++++ Record extracts ++++

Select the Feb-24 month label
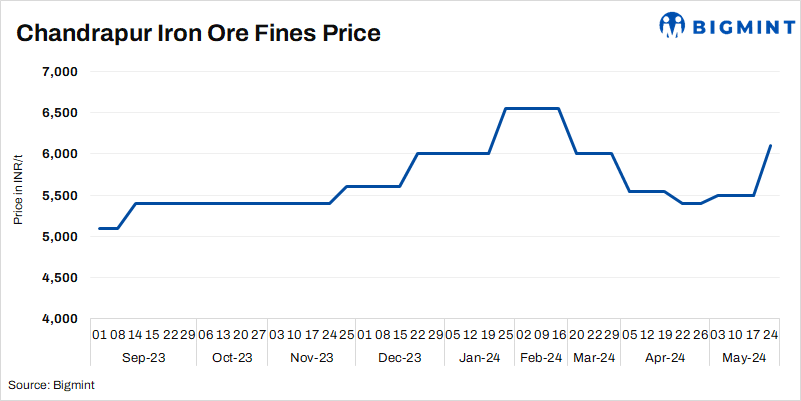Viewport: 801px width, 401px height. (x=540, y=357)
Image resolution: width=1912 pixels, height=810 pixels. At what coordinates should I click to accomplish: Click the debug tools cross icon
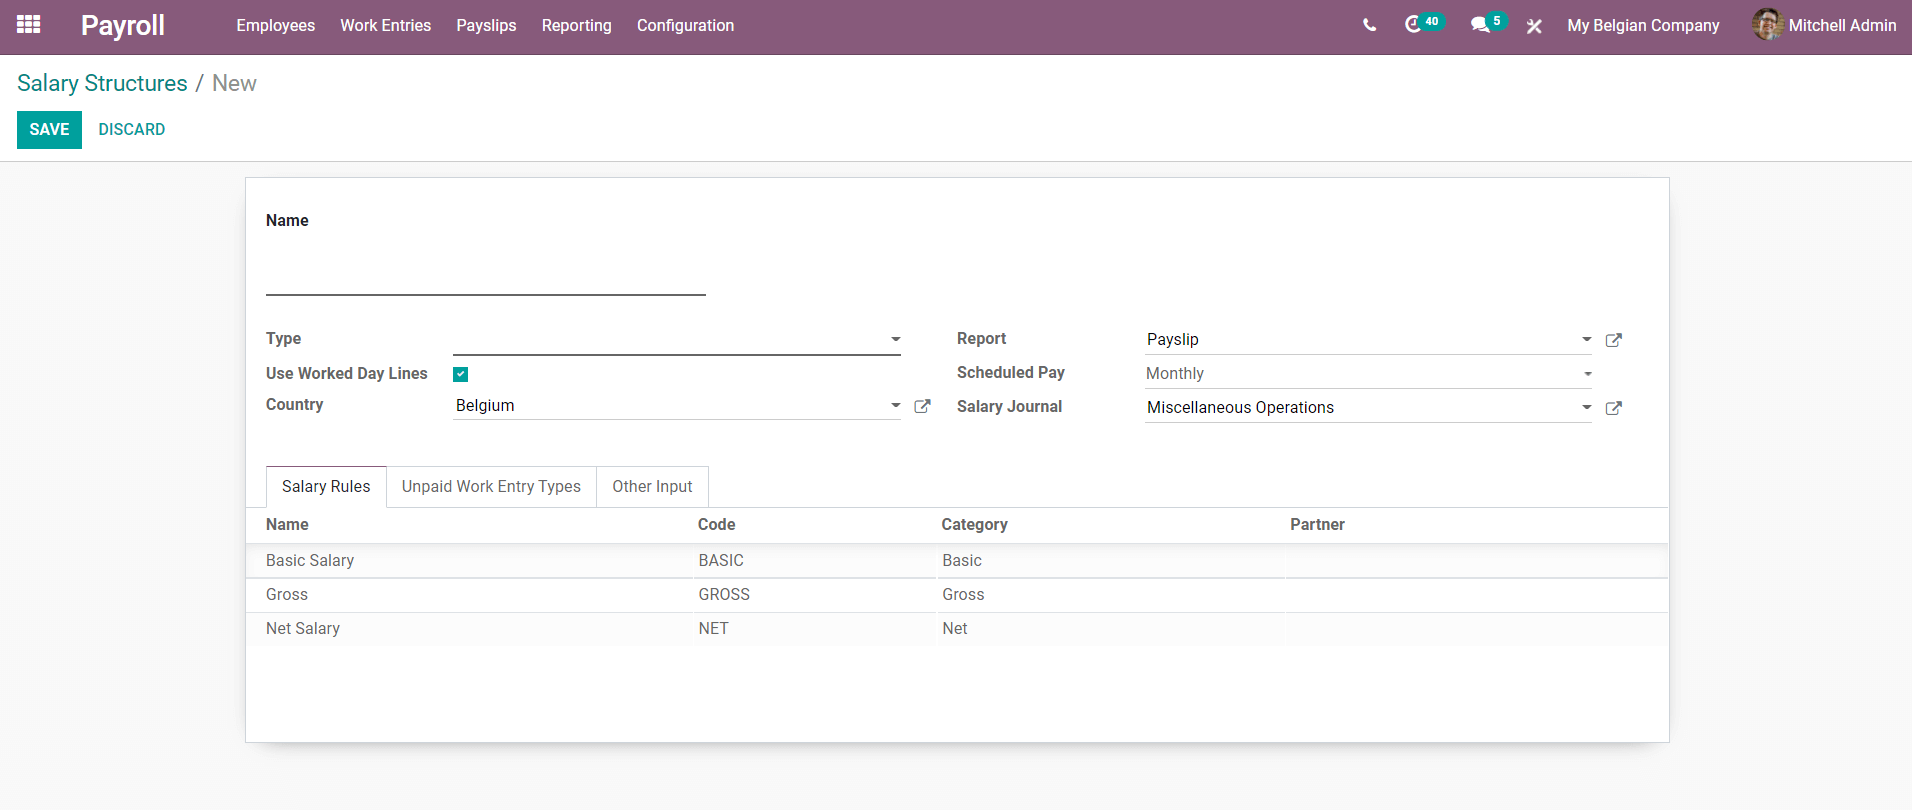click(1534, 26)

++++
++++ Record extracts ++++

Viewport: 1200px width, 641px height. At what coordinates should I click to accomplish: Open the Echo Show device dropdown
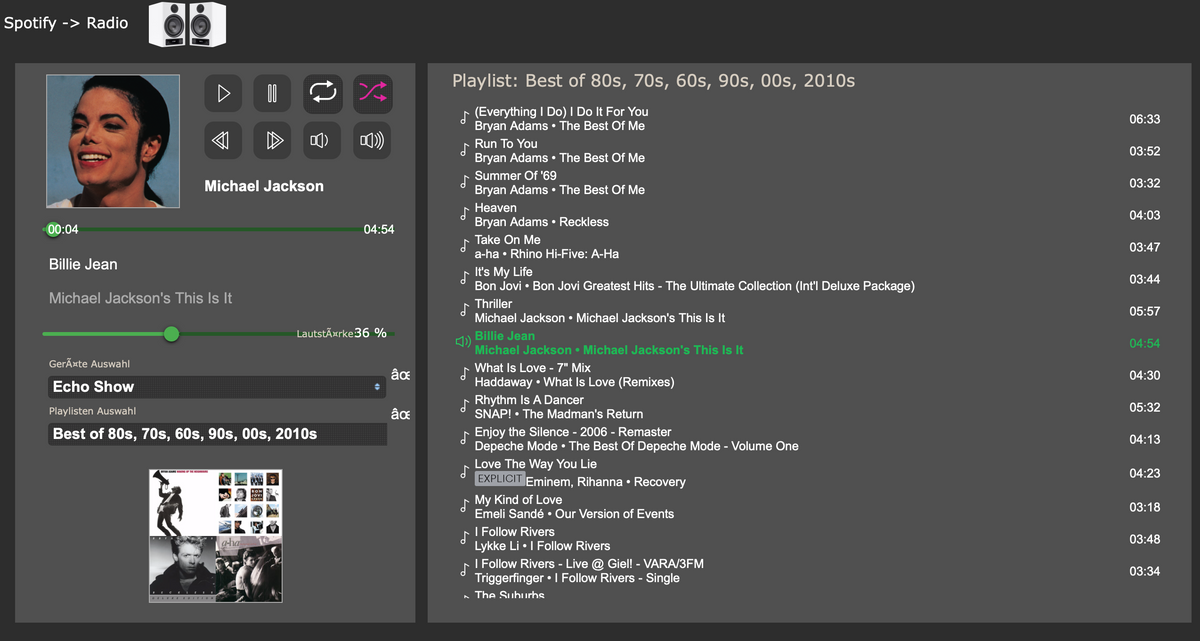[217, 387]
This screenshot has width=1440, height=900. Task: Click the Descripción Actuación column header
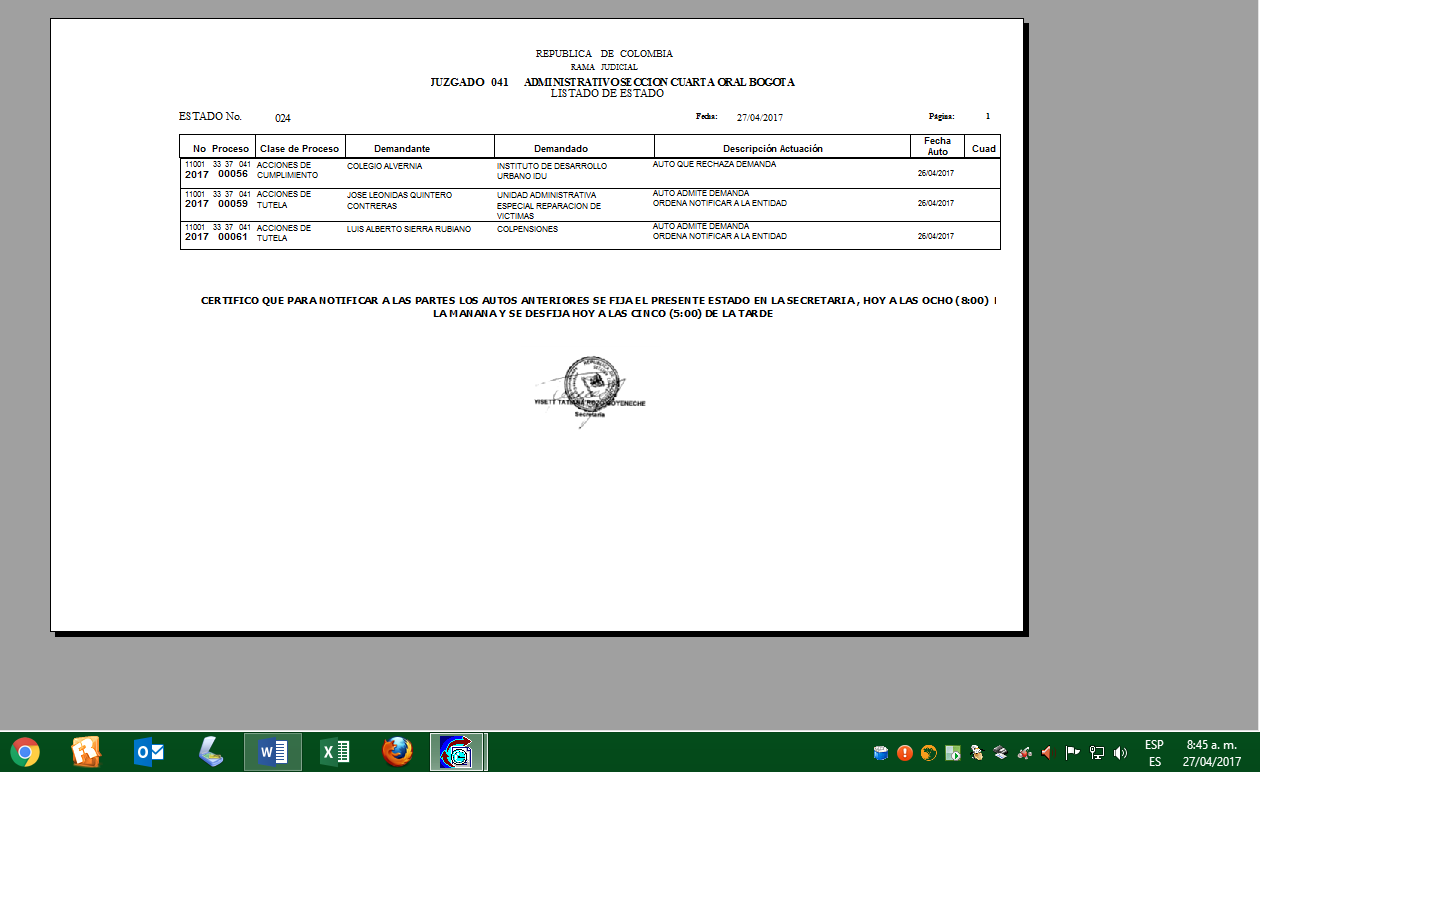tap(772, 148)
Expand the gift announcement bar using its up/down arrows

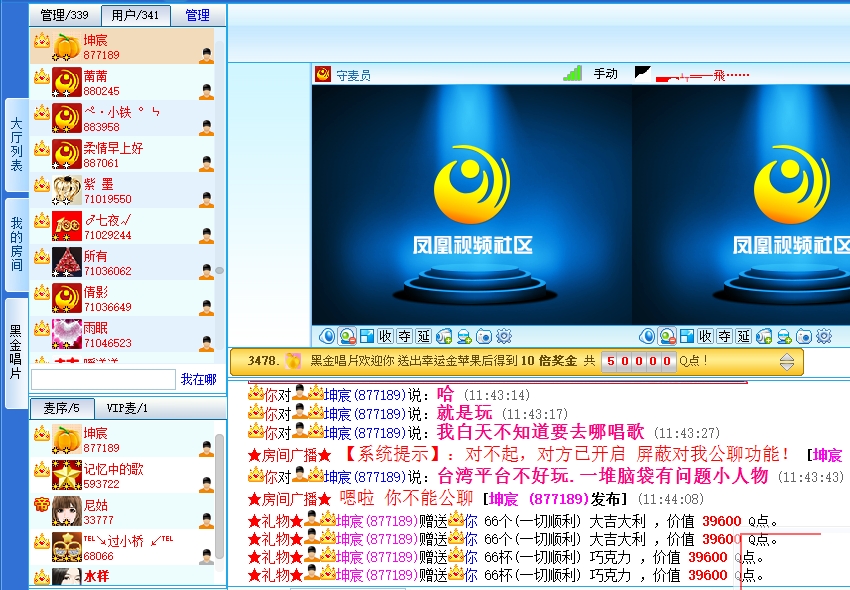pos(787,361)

++++
++++ Record extracts ++++

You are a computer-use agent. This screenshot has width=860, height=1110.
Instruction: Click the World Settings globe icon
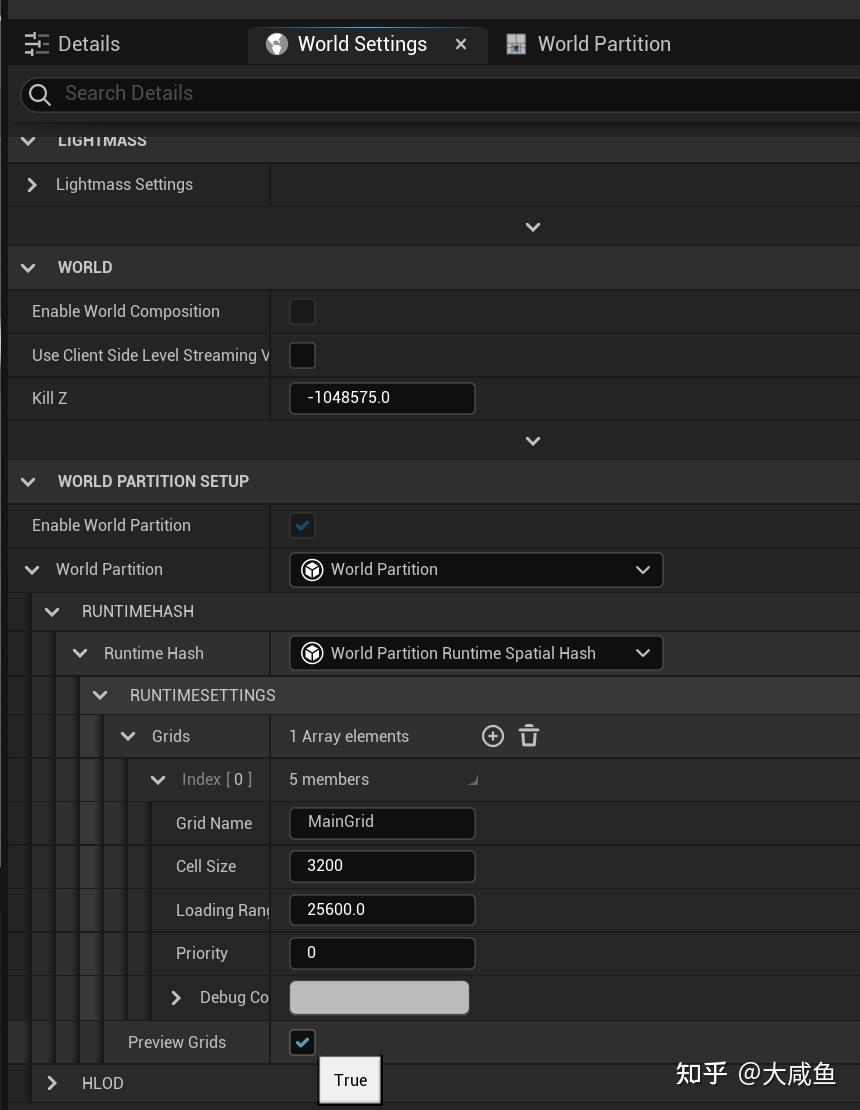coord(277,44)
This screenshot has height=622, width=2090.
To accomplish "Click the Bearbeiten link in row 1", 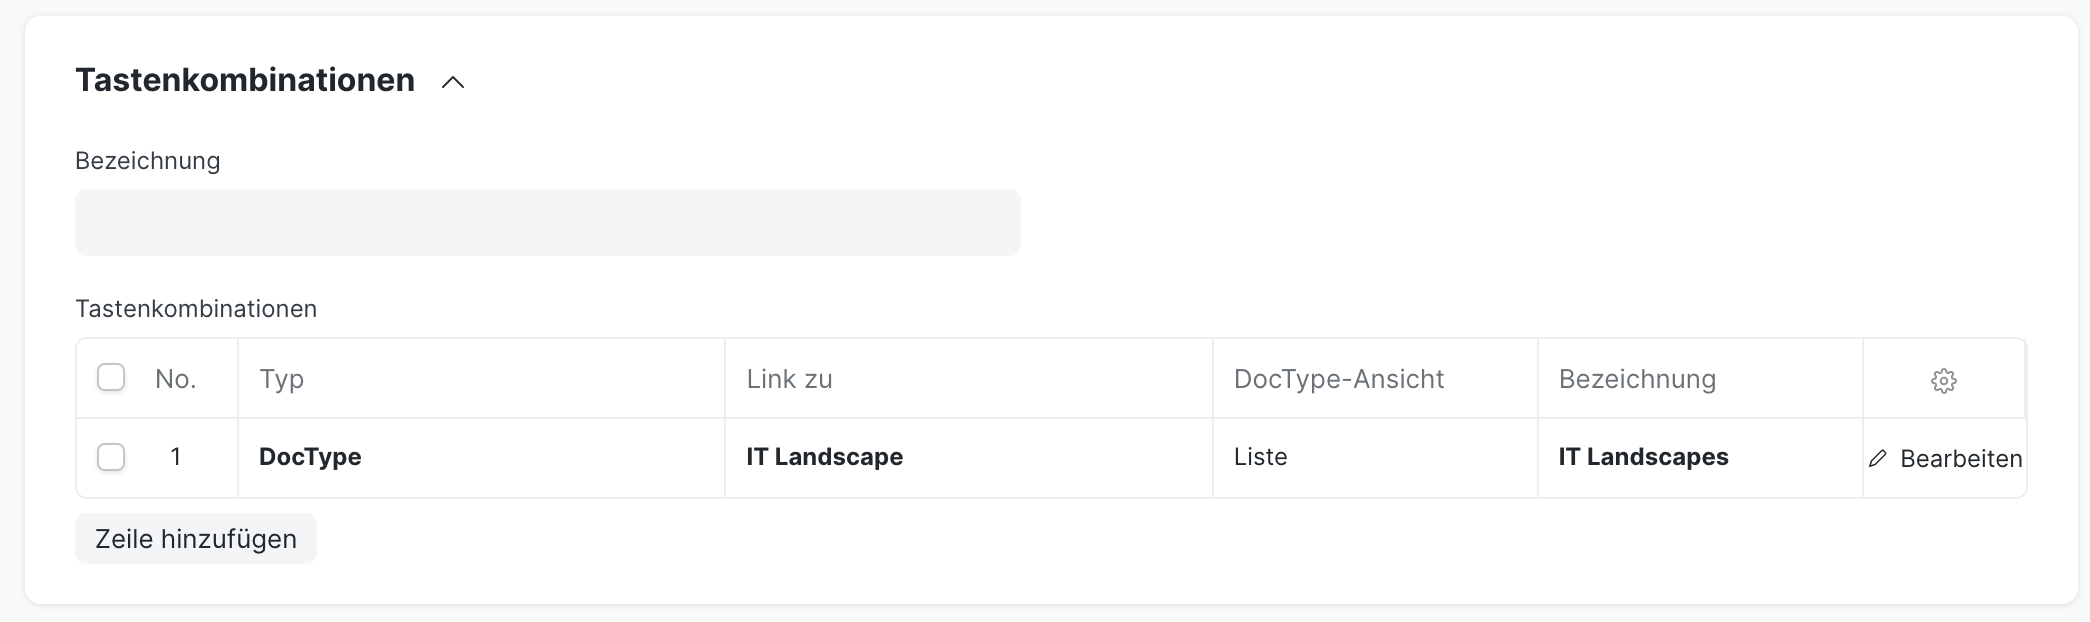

++++

__To do__:
In the listing above, find the line holding "This screenshot has height=622, width=2090." and the line holding "the Bearbeiten link". Reproduce those two lines and all between them exactly, leaving out pictures.

__Result of this exercise__:
This screenshot has height=622, width=2090.
To accomplish "Click the Bearbeiten link in row 1", 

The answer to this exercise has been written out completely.